If a line in the data holds the string "computer", list it.

## [Study material]
※

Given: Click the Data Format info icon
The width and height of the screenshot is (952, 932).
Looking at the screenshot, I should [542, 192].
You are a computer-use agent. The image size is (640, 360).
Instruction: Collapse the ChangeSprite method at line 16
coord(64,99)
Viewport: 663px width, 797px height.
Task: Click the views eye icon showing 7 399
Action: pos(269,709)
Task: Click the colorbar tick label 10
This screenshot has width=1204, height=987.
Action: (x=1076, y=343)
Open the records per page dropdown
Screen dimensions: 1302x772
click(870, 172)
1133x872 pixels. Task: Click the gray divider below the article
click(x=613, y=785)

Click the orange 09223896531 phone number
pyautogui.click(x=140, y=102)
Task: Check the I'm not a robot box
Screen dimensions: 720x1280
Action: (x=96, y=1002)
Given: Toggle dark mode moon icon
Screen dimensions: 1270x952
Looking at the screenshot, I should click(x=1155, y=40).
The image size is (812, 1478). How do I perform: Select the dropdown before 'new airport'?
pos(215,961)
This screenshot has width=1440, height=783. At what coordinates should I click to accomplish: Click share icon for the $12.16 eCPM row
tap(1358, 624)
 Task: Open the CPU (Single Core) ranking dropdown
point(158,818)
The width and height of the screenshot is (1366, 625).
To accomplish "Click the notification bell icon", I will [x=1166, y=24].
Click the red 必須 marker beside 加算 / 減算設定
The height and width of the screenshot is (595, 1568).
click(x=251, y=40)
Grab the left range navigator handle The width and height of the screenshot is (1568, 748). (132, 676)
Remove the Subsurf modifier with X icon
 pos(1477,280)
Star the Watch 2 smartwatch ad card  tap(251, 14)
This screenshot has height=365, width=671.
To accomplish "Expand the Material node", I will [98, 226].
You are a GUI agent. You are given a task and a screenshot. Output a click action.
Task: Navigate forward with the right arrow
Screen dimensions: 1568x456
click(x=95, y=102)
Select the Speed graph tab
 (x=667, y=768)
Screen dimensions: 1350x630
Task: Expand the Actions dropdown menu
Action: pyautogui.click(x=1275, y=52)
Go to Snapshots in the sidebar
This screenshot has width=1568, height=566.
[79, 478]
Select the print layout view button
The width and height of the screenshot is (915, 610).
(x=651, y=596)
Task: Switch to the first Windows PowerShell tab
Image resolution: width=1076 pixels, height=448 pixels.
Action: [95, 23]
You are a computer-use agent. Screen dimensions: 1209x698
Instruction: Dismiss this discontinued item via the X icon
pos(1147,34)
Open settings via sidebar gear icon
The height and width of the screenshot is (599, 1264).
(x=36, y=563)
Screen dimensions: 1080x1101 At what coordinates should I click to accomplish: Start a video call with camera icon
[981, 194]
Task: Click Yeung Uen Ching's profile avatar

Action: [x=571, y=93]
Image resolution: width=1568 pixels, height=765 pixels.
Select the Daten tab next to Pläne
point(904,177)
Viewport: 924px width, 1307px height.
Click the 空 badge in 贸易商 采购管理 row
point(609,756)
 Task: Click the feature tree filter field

※

## [Reply]
You are a computer-use agent. The image size is (640, 360).
You are a computer-use agent. Screen dimensions: 1209x698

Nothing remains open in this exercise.